§ TASK TO COMPLETE
Copy out the records below word for word, starting with the line that contains "You are a GUI" and going on through the line that contains "(x=1203, y=195)", with both of those lines included. Leave out the pictures.

§ SUPPLIED RECORDS
-- -- --

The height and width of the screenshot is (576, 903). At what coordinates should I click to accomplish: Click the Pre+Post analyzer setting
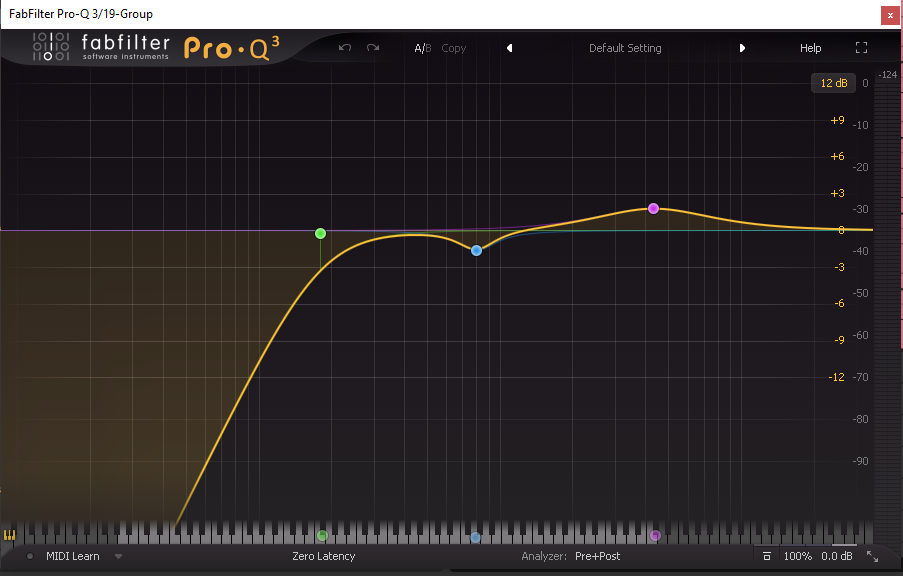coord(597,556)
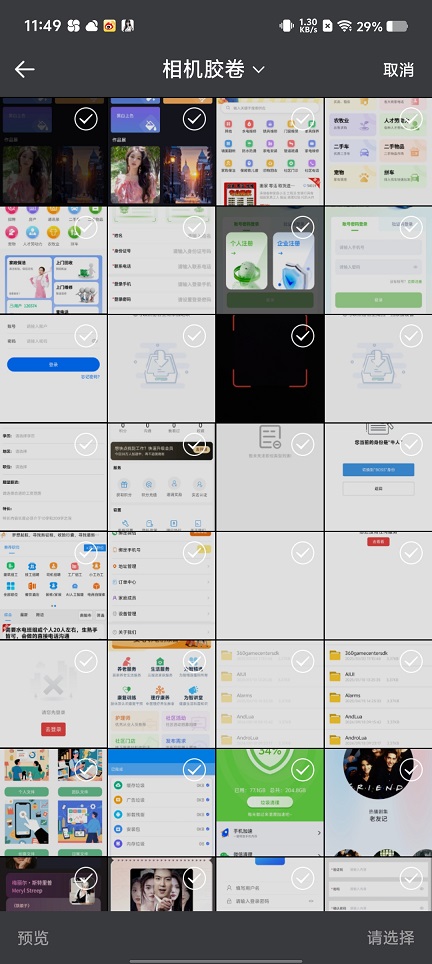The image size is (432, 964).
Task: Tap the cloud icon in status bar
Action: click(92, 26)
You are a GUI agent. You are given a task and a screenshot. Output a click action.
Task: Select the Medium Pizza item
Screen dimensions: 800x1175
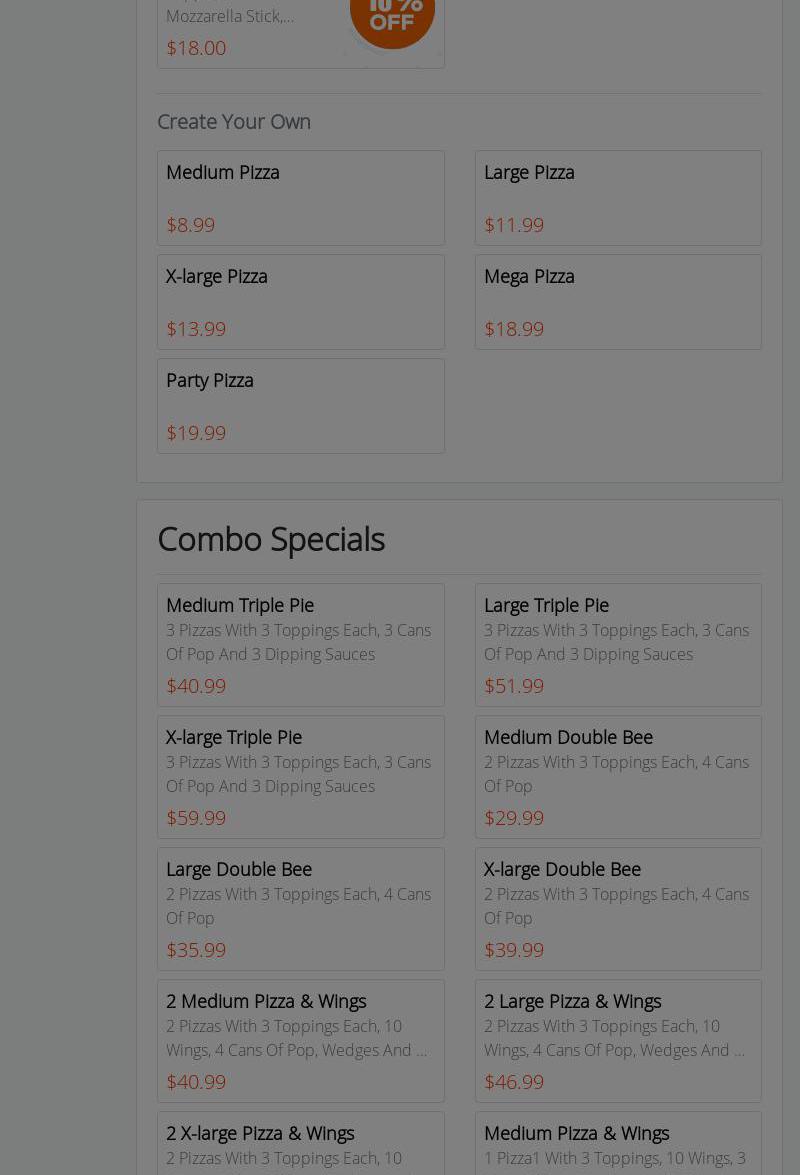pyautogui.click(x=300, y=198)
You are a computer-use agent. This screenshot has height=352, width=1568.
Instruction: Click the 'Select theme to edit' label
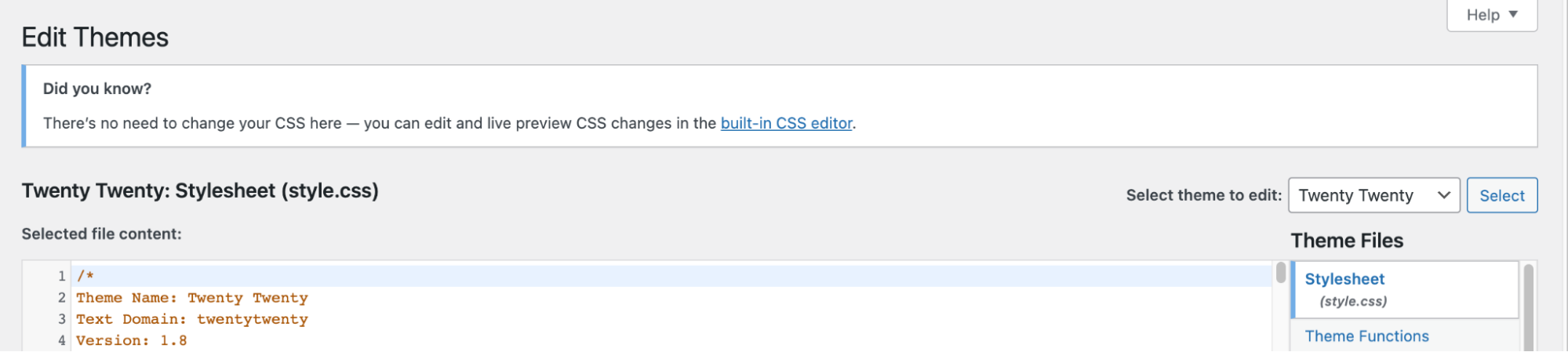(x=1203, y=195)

-- -- --

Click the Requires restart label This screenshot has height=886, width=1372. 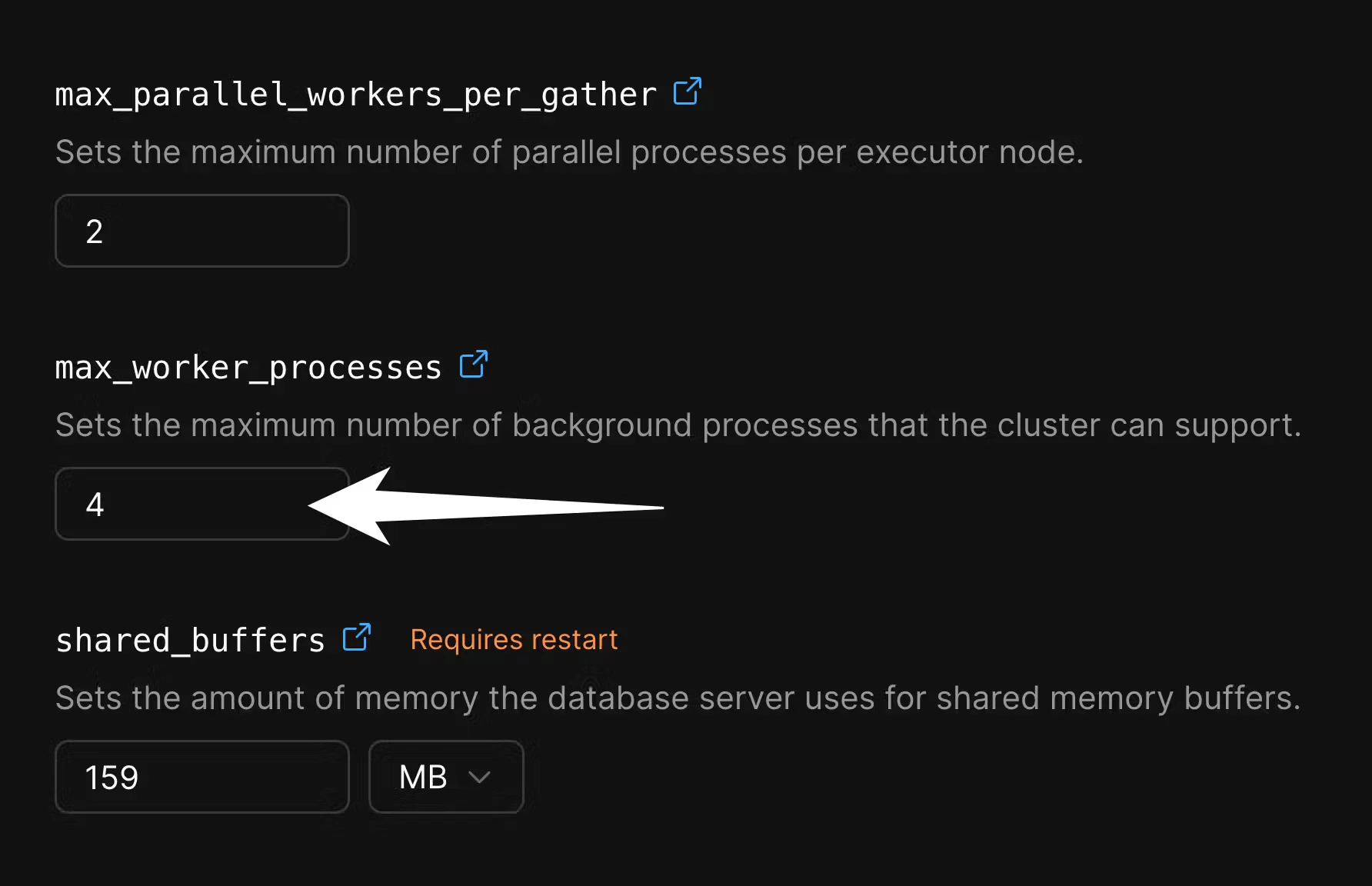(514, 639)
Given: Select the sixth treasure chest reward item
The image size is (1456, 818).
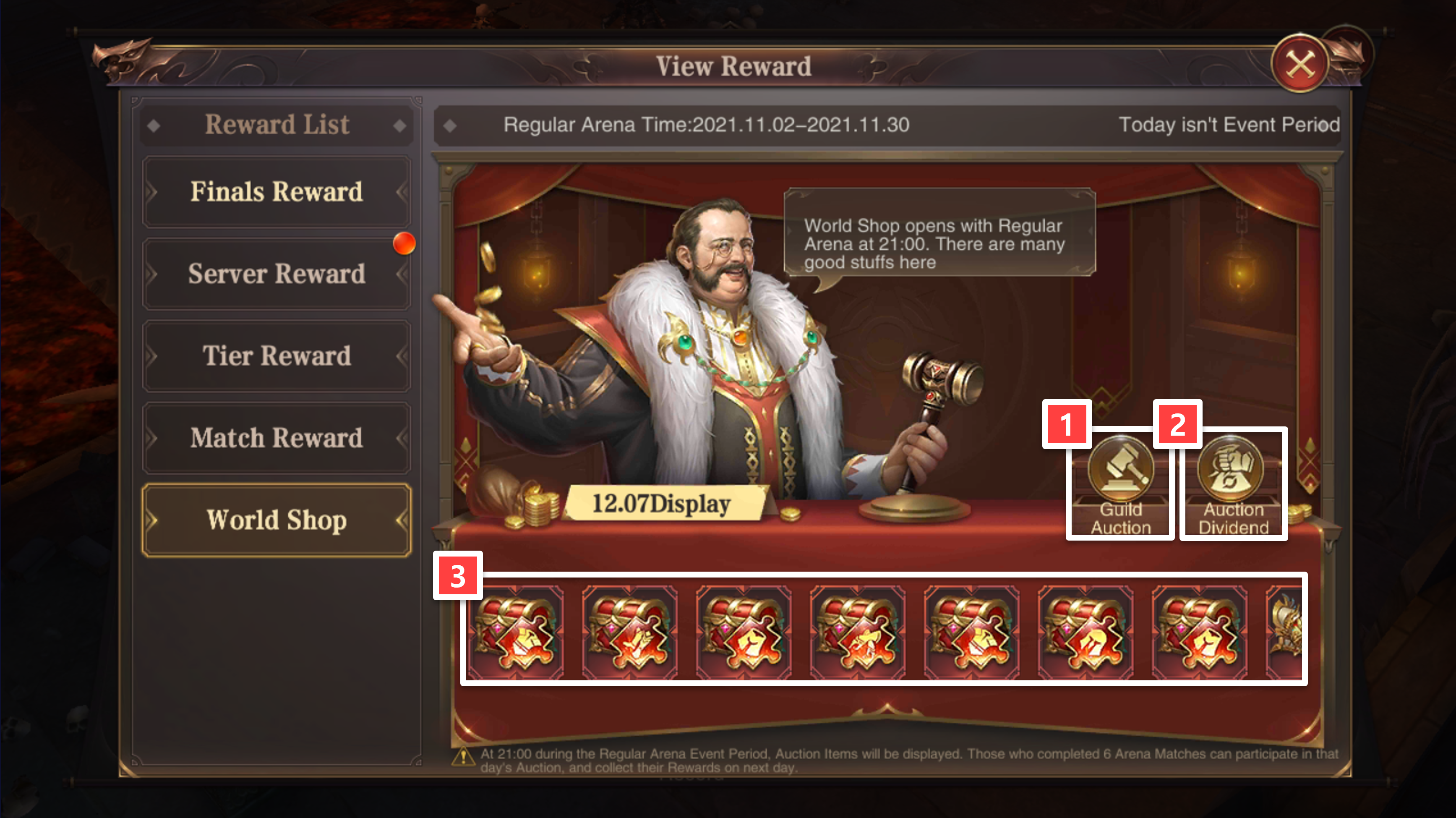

-- -- --

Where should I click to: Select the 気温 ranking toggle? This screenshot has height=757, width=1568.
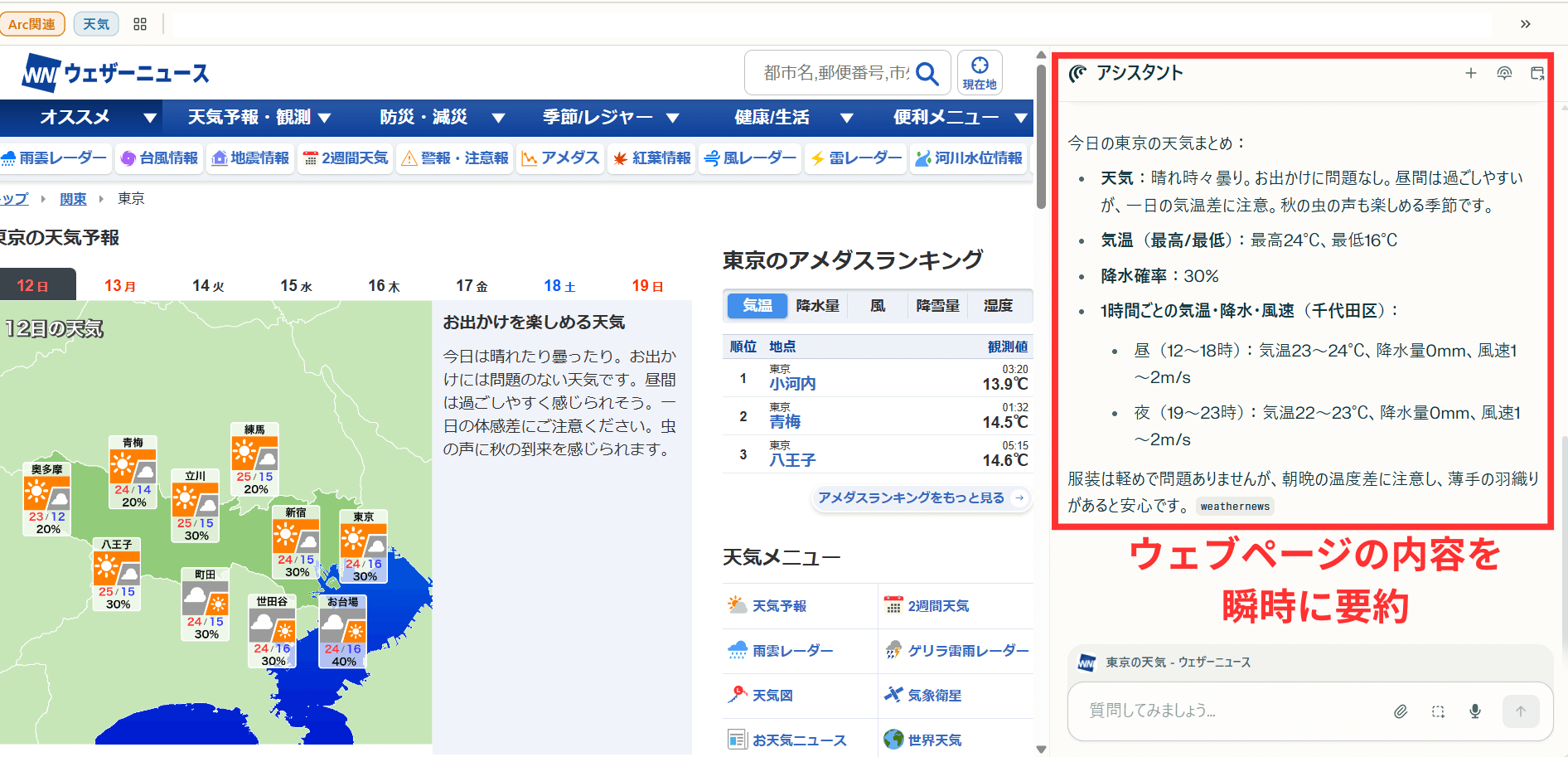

-- -- --

§ OUTPUT FOR THIS TASK
You are a GUI agent. You are given a task and a screenshot. Output a click action.
Task: Select the Medium Pizza item
Screen dimensions: 800x1175
pyautogui.click(x=300, y=198)
You are a computer-use agent. This screenshot has height=352, width=1568.
Instruction: Click the 'Select theme to edit' label
(x=1203, y=195)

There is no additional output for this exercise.